By John Nova Lomax
In defending Houston's good name, after acknowledging that our climate, terrain, architecture and history are nothing special, sometimes exasperated lovers of Houston simply throw their hands in the air and say something like, "It's the people. The people make Houston great." That grand vague statement is personified in part by Martha Sobhani — one of the hordes of people here who came to Houston by chance, and who in their thousands have made this such a fascinating place to be.
Sobhani almost never sees a happy customer come in to the office of her deep Montrose garage. Sobhani's business is Atlas Auto Glass and Paint and Body. Most of her customers fall into two categories: accidents and break-ins.
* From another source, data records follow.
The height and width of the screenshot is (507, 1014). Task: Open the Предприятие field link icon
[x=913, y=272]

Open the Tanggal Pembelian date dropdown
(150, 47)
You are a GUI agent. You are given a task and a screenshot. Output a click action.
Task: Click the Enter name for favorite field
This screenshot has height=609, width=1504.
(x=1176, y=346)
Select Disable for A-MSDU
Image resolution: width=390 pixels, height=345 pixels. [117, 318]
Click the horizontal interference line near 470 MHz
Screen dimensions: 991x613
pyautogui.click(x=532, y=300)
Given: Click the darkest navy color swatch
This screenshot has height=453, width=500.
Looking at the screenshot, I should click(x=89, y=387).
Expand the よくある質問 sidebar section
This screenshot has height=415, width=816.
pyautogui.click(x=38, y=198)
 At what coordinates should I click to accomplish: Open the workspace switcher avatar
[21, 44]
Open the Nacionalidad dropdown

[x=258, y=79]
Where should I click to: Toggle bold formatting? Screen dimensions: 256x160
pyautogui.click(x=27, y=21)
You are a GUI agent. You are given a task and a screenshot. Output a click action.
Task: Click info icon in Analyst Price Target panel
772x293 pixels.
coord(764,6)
Both are among the suckiest occurrences of modern-day urban living, and customers who come in are often outraged or depressed. But nine times out of ten, they walk out of her windowless, though fresh-flower-brightened, office feeling renewed, even happy to be alive.
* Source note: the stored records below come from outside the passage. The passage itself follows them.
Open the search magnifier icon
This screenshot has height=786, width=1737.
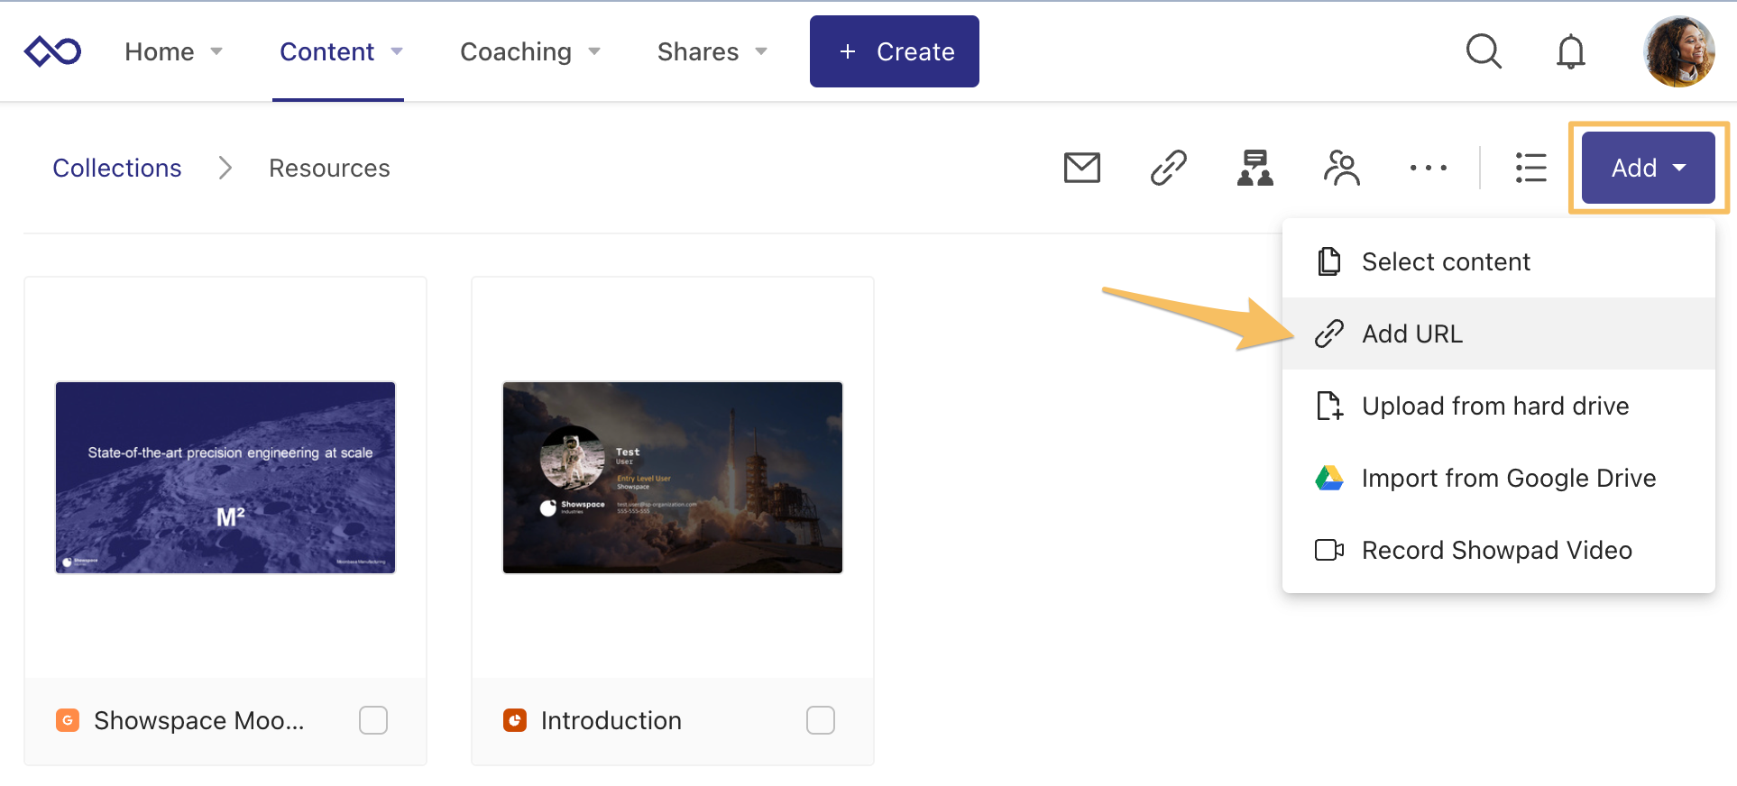(1484, 51)
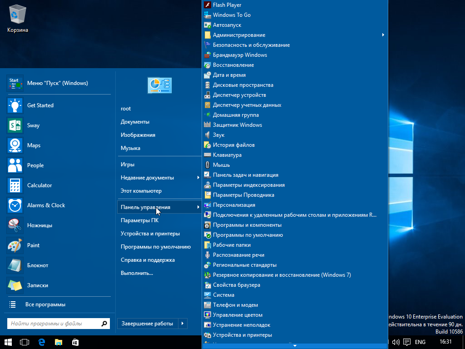
Task: Click scroll-down arrow at control panel list bottom
Action: (295, 346)
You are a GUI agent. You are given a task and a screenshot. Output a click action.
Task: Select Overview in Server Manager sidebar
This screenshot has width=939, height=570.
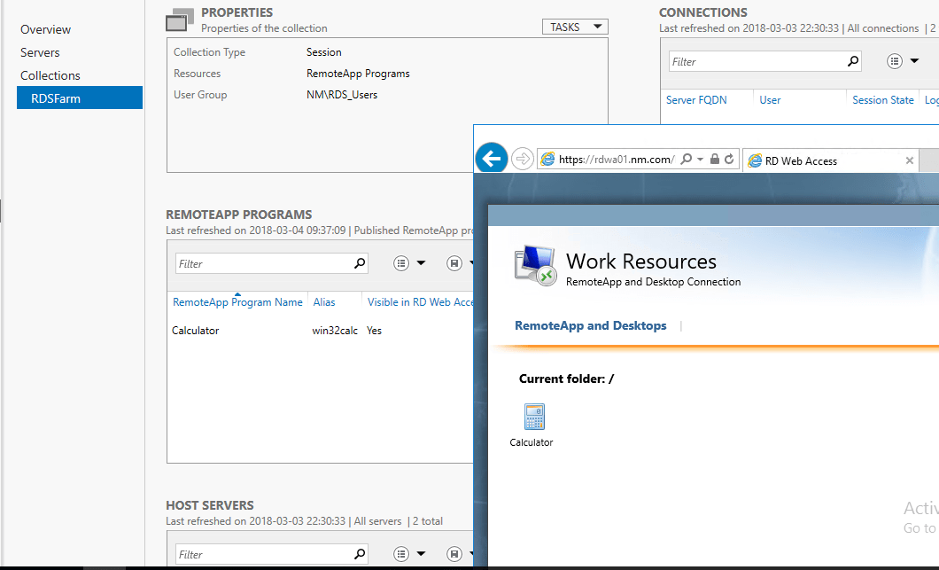click(45, 29)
"I try to bring perspective," says Sobhani in a sing-song accent. A native of Tehran, Farsi was her first language. "This is not the worst thing in the world. Let's face it. We are having it good in this country. If you are having a car and working, you are lucky. There are billions of people on the planet not as lucky."
Sobhani has lived and worked on four continents, so she knows whereof she speaks. As a young woman, she found herself an exile. Growing up as a member of the minority Baha'i faith in the Shah's Iran was bad enough, she recalls, but when the Ayatollah took over, her co-religionists were practically hunted for sport. Luckily for her, by the time the Iranian Revolution was complete in the late seventies, she had already escaped to Madagascar, where she worked with Baha'i youth and met the man she would marry and have two (now-grown) children with. Before coming to America in 1984, she also spent some time working in France.
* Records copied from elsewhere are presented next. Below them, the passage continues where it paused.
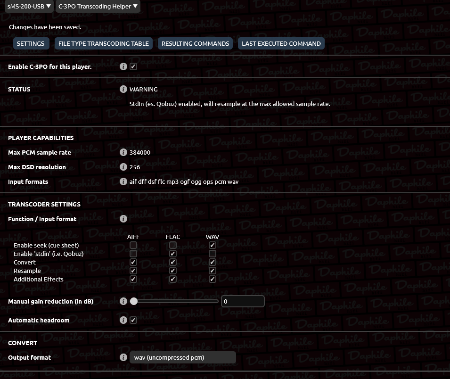The width and height of the screenshot is (450, 379).
Task: Enable 'stdin' for AIFF
Action: 133,254
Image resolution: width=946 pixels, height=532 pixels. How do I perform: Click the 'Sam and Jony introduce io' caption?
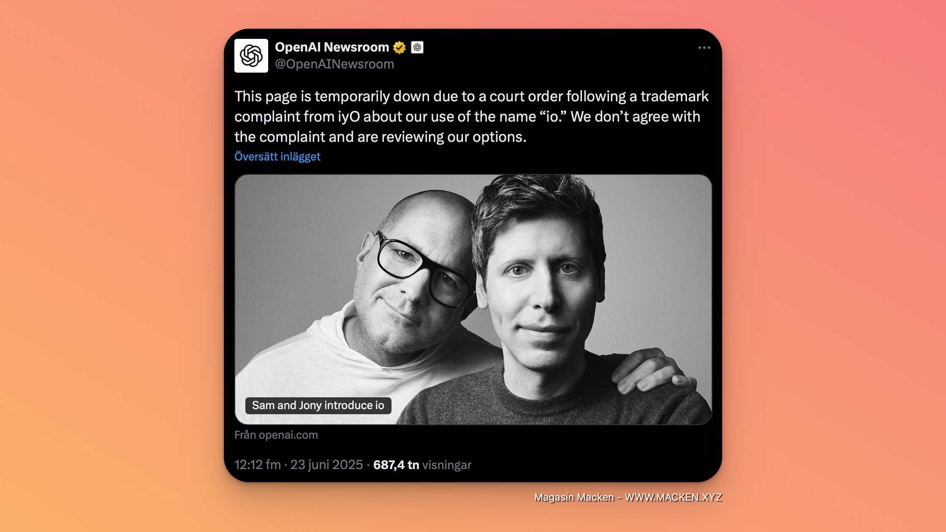pyautogui.click(x=318, y=405)
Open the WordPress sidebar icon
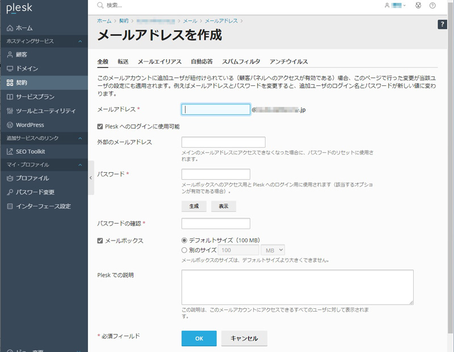The height and width of the screenshot is (352, 454). coord(10,125)
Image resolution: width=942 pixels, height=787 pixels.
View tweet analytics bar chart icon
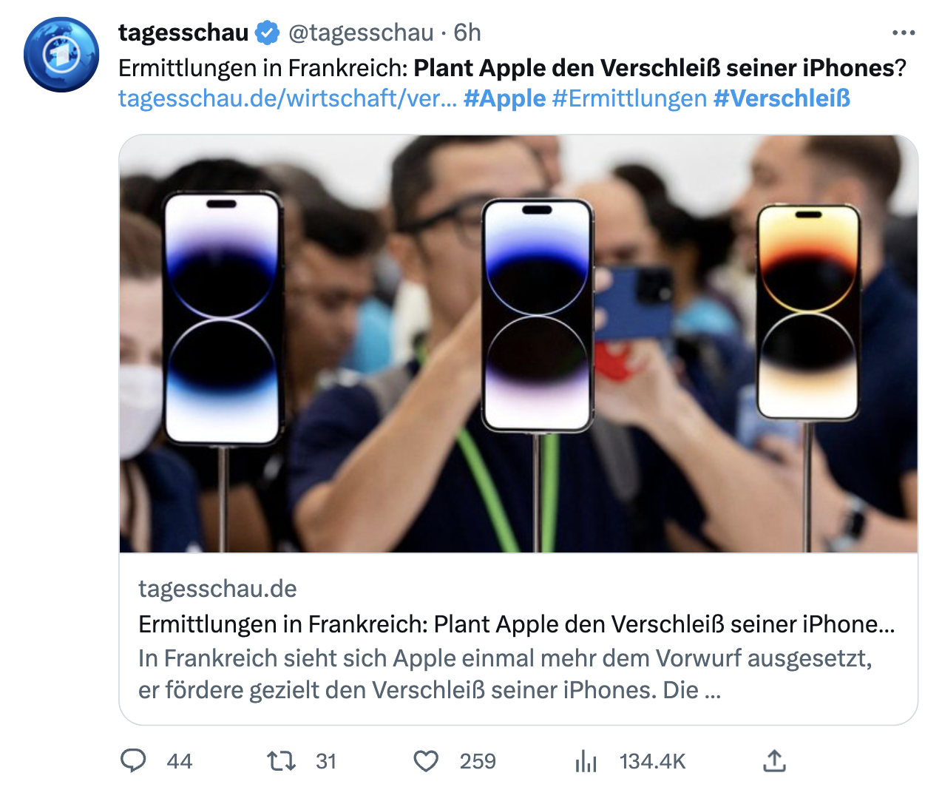pos(586,760)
None of those places hold a candle to America, she says. "Every day I wake up thanking God that I am in this country. My daughter says, 'You know, Mommy, I don't know any American as patriotic as you are.'" Sobhani thinks her daughter, like many native-born Americans, takes things for granted. "I am not saying there are no problems — yes, there is racism and sexism, all those things exist — but I still believe that this is the best the world can offer," Sobhani says.
And while many business owners claim to treat their customers like family, Sobhani really does. "I really believe that only good customers come to my shop. Second, those people could be my son, my daughter, my mother or father, and I would like to treat them that way. When you see them as people and not customers, it becomes something more than just changing their windshield glass. You want to do your best. I am not sure I always achieve that, but I really do try."
It could be that people want her to succeed simply because they like her. It is hard not to practically fall (platonically) in love as she steers you out of your funk. We wondered how her job didn't drag her down — how hearing the same stories day in and day out, seeing the same good people victimized by criminals or fate over and over again didn't wear on her.
On the one hand, she says, there are plenty of interesting cases to break that dreary litany. She remembers one man bringing in a truck in which every pane of glass had been shattered. He told Sobhani his girlfriend had done it. Sobhani asked him if he was all right. "I'm fine," answered the man. "My wife's pretty mad, though."
"I could write a book," she says. (Or be the subject of a reality show, we might add.)